Other findings worth surfacing:

  • Five implementation upgrades across the two contracts in fifteen months. This cadence, combined with the no-timelock posture, is the binding constraint.
  • sfrxUSD’s post-FIP-430 economic semantics: the vault declares frxUSD as asset() but holds zero frxUSD; totalAssets() is computed from totalSupply × pricePerShare where pricePerShare is administratively curated weekly. Standard ERC-4626 oracle paths are no longer trust-minimized for this asset.
  • Aggregate Curve exit liquidity around $9M against $118M+ supply (~7% ratio). Any future parameterization would need to size to exit liquidity rather than market cap.
  • Custodian-dependent redemption: frxUSD redemptions return whichever reserve asset (BUIDL, USTB, WTGXX, USDC) the chosen custodian holds, several of which are permissioned.

A broader observation, and what happens next:

The pre-screening process has surfaced something the RWG is increasingly thinking about as a structural question rather than an asset-specific one. FiRM v1 is built around a single rigid risk-control surface (collateral factor, supply ceiling, liquidation factor, liquidation incentive, 24-hour rolling debt limit, etc) applied across all markets. That works well for assets that fit cleanly inside conservative parameters, and it works less well for assets that carry meaningfully different risk profiles. Variable risk-premium architectures, where markets can price their own insurance and borrow cost, are something we’ve only just started exploring with jrDOLA and other brewing ideas as tools that would let FiRM accommodate a wider range of collateral types without compromising the immutable, permissionless properties that define it. We’ll share more on that as it develops.
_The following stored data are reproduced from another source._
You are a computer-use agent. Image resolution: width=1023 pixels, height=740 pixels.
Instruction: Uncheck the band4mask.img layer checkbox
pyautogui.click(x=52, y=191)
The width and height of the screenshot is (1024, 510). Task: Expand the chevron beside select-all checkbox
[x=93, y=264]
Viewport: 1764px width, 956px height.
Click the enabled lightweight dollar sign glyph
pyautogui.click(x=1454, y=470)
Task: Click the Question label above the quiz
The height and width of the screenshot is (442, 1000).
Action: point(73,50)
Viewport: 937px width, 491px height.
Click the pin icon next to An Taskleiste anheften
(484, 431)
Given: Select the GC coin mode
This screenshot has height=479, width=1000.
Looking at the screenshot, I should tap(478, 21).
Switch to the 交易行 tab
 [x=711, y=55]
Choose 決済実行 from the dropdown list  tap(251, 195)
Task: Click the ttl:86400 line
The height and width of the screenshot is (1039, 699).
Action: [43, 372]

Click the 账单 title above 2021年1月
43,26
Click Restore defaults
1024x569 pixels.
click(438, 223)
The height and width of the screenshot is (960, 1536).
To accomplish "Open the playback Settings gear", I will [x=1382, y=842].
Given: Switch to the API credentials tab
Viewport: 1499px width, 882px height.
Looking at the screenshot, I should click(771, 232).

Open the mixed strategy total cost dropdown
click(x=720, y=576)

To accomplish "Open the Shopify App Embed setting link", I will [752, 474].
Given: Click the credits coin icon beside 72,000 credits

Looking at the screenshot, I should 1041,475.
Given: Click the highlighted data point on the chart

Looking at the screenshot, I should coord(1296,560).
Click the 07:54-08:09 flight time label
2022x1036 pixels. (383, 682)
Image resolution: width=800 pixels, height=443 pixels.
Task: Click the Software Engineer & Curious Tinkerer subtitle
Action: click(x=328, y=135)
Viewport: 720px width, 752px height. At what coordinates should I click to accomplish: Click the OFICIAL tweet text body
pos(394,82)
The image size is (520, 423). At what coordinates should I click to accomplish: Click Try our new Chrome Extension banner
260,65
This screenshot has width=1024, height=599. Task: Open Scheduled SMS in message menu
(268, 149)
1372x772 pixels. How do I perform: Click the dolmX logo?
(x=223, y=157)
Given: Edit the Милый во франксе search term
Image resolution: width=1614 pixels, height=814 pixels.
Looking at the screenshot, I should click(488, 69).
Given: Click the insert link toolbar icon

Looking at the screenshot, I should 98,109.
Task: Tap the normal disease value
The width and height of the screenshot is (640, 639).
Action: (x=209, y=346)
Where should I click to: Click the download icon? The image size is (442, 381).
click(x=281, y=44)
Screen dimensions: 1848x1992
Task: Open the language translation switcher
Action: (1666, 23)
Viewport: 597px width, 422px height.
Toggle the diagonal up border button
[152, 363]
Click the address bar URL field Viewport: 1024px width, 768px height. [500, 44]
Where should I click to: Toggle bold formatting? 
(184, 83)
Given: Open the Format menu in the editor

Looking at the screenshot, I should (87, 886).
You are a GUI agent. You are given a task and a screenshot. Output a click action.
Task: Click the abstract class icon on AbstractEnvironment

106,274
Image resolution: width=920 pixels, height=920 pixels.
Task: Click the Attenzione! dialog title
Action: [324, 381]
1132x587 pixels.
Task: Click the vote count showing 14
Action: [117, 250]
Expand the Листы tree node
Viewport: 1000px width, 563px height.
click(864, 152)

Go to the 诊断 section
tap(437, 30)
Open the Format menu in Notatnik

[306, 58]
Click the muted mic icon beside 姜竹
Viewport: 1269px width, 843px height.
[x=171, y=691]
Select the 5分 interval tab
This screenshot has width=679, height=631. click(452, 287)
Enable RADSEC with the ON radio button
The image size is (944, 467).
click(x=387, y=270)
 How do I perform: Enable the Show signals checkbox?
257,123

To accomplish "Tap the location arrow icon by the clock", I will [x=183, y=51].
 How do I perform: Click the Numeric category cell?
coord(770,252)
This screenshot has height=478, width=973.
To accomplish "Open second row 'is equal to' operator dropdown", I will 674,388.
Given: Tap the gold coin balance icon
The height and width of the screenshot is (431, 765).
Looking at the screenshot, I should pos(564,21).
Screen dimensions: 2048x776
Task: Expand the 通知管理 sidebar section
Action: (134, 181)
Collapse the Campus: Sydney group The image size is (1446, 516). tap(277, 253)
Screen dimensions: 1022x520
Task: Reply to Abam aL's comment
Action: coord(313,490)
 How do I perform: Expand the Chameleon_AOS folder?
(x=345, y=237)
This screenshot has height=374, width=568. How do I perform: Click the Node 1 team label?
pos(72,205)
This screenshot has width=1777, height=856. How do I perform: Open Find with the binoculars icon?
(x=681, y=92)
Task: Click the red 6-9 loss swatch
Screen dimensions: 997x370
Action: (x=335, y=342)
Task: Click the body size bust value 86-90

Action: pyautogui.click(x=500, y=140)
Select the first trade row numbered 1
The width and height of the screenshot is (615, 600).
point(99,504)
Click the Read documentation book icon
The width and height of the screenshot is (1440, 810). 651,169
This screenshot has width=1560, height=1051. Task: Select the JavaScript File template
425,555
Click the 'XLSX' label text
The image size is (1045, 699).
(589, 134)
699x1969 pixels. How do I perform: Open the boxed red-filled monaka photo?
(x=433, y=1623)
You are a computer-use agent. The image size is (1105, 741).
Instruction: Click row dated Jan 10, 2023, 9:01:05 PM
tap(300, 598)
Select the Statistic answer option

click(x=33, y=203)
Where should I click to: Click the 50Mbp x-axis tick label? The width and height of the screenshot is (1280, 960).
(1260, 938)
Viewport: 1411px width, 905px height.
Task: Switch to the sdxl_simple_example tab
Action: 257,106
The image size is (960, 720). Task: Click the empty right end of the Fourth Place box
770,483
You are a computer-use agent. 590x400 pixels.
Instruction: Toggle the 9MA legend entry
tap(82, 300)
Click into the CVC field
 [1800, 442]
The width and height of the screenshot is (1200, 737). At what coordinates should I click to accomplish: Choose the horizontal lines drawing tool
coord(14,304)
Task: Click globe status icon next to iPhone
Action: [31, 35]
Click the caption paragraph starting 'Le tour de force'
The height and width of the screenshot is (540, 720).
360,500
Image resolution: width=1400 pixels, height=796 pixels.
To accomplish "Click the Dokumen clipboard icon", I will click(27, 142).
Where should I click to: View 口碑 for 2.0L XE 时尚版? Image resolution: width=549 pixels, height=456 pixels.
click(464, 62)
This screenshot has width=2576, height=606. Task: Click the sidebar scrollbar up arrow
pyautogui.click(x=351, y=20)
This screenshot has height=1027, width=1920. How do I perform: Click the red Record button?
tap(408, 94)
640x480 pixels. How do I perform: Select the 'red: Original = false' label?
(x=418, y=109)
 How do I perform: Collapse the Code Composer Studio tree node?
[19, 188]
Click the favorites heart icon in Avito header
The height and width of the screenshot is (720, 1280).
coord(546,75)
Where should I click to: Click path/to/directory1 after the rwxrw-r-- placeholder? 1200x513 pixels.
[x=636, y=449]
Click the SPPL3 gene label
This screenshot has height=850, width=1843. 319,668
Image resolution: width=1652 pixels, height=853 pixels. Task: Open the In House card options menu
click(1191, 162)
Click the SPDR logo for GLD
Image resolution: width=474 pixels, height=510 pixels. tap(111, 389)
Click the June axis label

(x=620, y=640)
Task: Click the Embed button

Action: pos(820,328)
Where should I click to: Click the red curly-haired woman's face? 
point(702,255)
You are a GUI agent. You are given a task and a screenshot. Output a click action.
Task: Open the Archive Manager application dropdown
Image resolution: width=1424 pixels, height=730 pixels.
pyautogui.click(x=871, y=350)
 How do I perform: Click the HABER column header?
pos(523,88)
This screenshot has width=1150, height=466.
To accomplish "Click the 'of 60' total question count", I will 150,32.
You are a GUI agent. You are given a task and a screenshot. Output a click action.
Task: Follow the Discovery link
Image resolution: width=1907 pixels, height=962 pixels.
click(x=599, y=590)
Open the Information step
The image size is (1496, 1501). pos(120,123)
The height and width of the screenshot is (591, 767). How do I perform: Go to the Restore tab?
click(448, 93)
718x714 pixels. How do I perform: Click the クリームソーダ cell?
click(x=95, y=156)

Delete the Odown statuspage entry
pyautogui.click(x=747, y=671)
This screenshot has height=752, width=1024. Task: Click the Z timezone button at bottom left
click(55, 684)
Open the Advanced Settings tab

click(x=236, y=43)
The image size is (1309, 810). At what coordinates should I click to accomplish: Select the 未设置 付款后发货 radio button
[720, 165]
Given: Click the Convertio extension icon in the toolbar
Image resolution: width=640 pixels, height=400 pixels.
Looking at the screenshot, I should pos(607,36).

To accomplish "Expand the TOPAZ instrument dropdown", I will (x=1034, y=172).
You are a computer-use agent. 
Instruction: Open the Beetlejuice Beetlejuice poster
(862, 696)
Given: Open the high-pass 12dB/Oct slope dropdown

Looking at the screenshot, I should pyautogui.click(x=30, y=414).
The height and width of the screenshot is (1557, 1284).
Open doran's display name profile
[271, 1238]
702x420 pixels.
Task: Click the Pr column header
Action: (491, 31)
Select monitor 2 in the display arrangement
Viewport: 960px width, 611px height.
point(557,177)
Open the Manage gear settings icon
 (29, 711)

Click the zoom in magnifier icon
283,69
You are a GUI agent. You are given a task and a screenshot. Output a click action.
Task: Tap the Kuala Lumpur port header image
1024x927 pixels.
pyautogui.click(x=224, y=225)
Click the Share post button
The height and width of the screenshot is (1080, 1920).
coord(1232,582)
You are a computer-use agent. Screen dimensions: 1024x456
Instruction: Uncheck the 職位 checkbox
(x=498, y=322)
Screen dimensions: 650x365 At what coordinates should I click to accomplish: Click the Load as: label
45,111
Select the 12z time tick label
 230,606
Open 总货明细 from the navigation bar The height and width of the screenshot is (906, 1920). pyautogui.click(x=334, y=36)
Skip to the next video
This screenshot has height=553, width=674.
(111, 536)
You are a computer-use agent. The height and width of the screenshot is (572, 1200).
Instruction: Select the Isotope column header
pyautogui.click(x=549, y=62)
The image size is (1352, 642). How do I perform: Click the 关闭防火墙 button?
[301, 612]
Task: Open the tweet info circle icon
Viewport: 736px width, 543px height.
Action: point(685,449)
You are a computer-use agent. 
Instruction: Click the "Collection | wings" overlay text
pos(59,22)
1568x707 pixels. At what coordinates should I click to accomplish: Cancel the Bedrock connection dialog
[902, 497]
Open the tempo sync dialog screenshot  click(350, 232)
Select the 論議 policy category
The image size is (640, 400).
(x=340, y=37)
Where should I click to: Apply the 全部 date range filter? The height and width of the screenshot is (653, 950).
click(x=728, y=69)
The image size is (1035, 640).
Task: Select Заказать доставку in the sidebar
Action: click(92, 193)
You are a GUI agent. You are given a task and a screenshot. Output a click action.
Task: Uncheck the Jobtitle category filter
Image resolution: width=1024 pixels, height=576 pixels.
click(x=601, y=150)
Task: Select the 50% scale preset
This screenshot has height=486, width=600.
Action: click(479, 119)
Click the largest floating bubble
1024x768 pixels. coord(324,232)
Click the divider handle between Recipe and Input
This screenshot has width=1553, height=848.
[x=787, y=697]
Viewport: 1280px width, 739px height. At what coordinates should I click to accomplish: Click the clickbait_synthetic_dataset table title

In the immediate term, the RWG has opened direct dialogue with the Frax team. The conversation is constructive and partnership-friendly. The questions we’re starting with focus on whether Frax would consider introducing a timelock on the upgrade path (the central guardrail), and on transparency and audit practice around past and future upgrades. If Frax is open to introducing the structural changes that would close the access-control gap, the path back to a full risk assessment is short. If not, the assessment stays held until our own architecture catches up to the asset profile.

The full pre-screening assessment is available at: Risk-Assessments/frxUSD_sfrxUSD_pre_screening.md at main · InverseFinance/Risk-Assessments · GitHub

Questions and discussion welcome below.